The next government will have to find £30bn of tax rises or spending cuts to get debt down as the economy struggles with a post-lockdown surge in worklessness, the International Monetary Fund (IMF) has warned. 

The Fund said Rishi Sunak and Sir Keir Starmer both faced “tough choices” if they win the next election, warning the prime minister against further tax cuts in the short-term despite an improved economic outlook.

The IMF upgraded its UK growth forecast this year from 0.5pc to 0.7pc as it called time on an era of high inflation.

It also backed the Government’s plans to “contain” Britain’s soaring welfare bill, adding that those “capable of work” should be “incentivised to do so”.

However, the Fund warned that Chancellor Jeremy Hunt’s overall plans for public spending were not credible and would leave Britain’s debt mountain on an ever-rising path.

It said higher taxes or deeper spending cuts will be needed in the next parliament to stop debt from matching the size of the economy.

The IMF said spending pressures from an ageing population and weak productivity growth were being exacerbated by the worst sickness crisis on record.

Around 2.8 million people of working age are not in the workforce due to ill health, including mental health conditions such as anxiety and depression. This is up from around 2 million before the 2020 lockdown.

There are 9.4 million people of working age overall who are neither in work nor looking for a job in the UK, a decade-high.

The IMF said it was important to “improve health services for those with disabilities [including mental health], while ensuring that those capable of work are incentivised to do so and are adequately assisted through training, coaching and integrated health support, building on recent reforms”.

Despite the short-term growth upgrade, the Fund warned that the UK’s longer-term prospects remained “subdued due to weak productivity and somewhat higher than expected inactivity levels due to long-term illness”.

The Washington-based institution raised the prospect of taxing electric vehicles or increasing inheritance tax to help keep debt down as it renewed its call to scrap the triple-lock on pensions. Reforms to property taxes could also allow the Government to scrap stamp duty, it added.

The IMF suggested that future governments would need to start charging for more public services, opening the door for the end of the NHS being free at the point of use.

In its latest health check of the UK economy, the IMF said: “Difficult choices will need to be made over the medium term to stabilise public debt, given significant pressures on public services and critical investment needs.”

The IMF did not specify any public services that the UK could start charging for.

However, Mr Sunak raised the prospect of charging people in England £10 if they miss GP or hospital appointments when he was running to become Tory leader. He scrapped the pledge after medics warned it would threaten the NHS’s fundamental principle of being free at the point of use.

The IMF repeated its criticism of Mr Hunt’s decision to slash National Insurance in the spring Budget and Autumn Statement. While it admitted the Chancellor’s tax cuts would get more people working, the Fund said they would also come at a “significant cost”.
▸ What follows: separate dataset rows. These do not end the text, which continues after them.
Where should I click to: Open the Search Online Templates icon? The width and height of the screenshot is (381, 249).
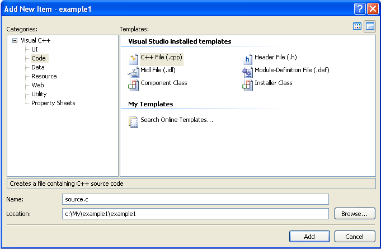(133, 122)
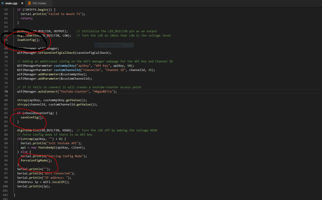Click the PlatformIO alien icon on PIO Home tab

[29, 3]
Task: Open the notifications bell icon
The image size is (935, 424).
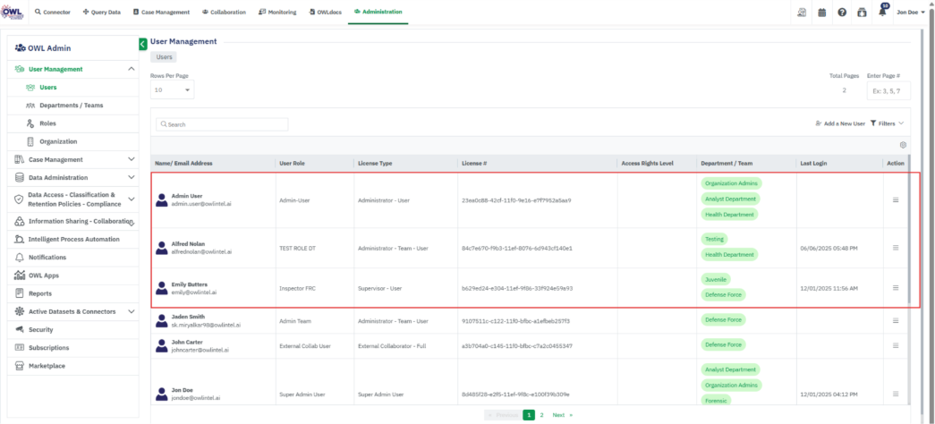Action: click(883, 12)
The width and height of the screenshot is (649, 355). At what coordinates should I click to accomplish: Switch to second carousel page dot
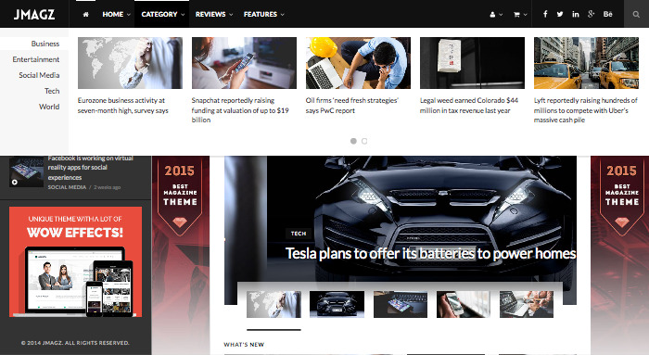coord(364,141)
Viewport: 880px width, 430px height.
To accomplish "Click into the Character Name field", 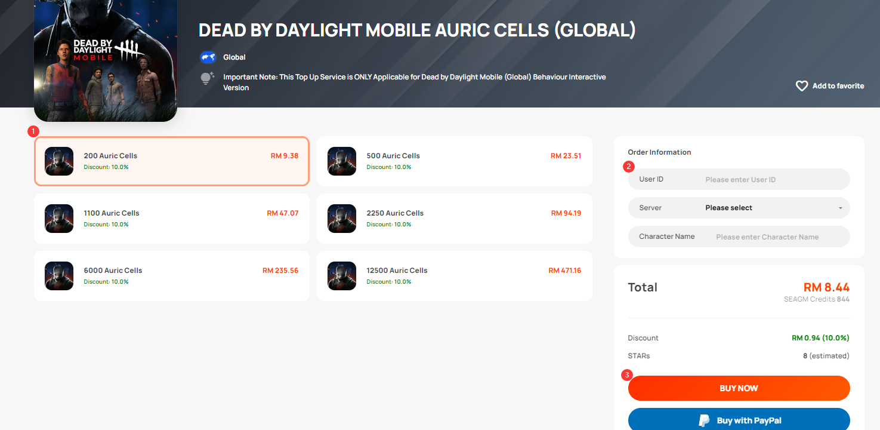I will pyautogui.click(x=739, y=237).

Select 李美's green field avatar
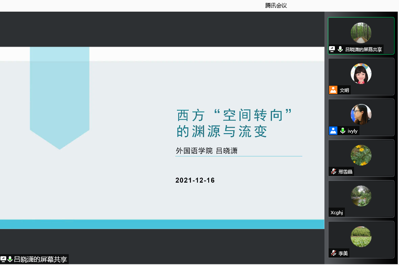[361, 237]
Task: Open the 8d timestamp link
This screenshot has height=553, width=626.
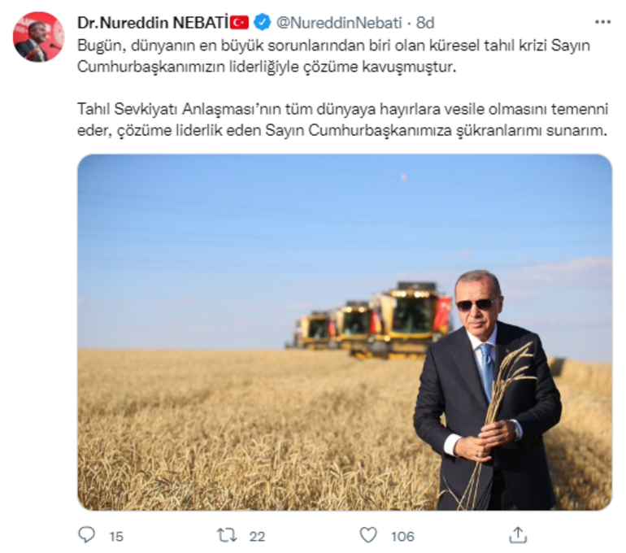Action: coord(424,23)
It said: “As a general principle, staff would advise against additional tax cuts, unless they are credibly growth-enhancing and appropriately offset by high-quality deficit-reducing measures.

“Staff would have recommended against the National Insurance rate cuts, given their significant cost” of £10bn a year. Public spending is currently projected to grow by 1pc in real terms in the next parliament.

However, the IMF believes public spending will need to grow at double this rate in order to get debt down while addressing health spending needs. Unprotected Whitehall departments outside the NHS, education and defence therefore face the prospect of deep real term cuts in the next parliament.

Its analysis shows that stabilising debt by the end of the decade will require savings of “around one percentage point” of GDP – or around £28bn a year in today’s prices.

This could be delivered either through spending cuts or “raising additional revenue from higher carbon and road-usage taxation, broadening the VAT and inheritance tax bases, and reforming capital gains and property taxation (which could also allow a reduction in stamp duty)”.

Mr Hunt said the IMF’s report showed pessimism about the economy was “unjustified”.

He said: “Today’s report clearly shows that independent international economists agree that the UK economy has turned a corner and is on course for a soft landing.

“The IMF have upgraded our growth for this year and forecast we will grow faster than any other large European country over the next six years – so it is time to shake off some of the unjustified pessimism about our prospects.”

The IMF also urged the Bank of England not to wait too long to cut interest rates, warning of a “risk of delayed easing” that could “stall or even reverse the recovery”, undermining Threadneedle Street’s ability to keep inflation at its 2pc target.

The Fund called for three cuts by the end of this year, taking the base rate from 5.25pc to 4.5pc. It expected interest rates to stand at around 3.5pc by the end of next year, which it said would help to boost economic growth in 2025 to 1.5pc.

Official figures on Wednesday are expected to show inflation fell to around 2.1pc in April, from 3.2pc in March.